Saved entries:
◇ ◇ ◇ ◇
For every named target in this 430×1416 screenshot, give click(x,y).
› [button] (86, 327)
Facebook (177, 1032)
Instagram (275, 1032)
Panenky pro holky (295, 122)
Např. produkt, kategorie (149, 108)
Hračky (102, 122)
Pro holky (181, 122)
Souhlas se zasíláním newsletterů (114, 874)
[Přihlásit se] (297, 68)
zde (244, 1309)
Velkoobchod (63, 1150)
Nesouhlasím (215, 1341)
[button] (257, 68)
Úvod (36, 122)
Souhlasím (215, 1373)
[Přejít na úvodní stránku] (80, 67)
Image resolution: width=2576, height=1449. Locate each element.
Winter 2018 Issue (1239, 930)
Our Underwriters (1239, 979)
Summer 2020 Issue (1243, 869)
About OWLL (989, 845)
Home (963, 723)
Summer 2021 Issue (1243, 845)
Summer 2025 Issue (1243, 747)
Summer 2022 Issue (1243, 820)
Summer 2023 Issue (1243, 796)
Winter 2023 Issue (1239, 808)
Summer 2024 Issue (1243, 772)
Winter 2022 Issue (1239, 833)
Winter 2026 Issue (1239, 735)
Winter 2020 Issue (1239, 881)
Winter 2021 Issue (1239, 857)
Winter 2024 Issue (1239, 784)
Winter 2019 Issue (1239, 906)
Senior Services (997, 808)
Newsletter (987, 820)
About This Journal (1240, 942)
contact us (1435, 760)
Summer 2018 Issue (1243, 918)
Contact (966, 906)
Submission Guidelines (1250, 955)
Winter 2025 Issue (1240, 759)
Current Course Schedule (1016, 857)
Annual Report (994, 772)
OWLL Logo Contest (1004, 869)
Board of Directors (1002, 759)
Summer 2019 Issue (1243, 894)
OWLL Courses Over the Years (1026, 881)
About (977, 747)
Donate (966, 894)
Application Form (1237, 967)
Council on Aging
◇ ◇ ◇ ◇
Work instructions:
How many lines of the entries above hold the string "Winter"? Reply with the number alone.

Exercise output:
9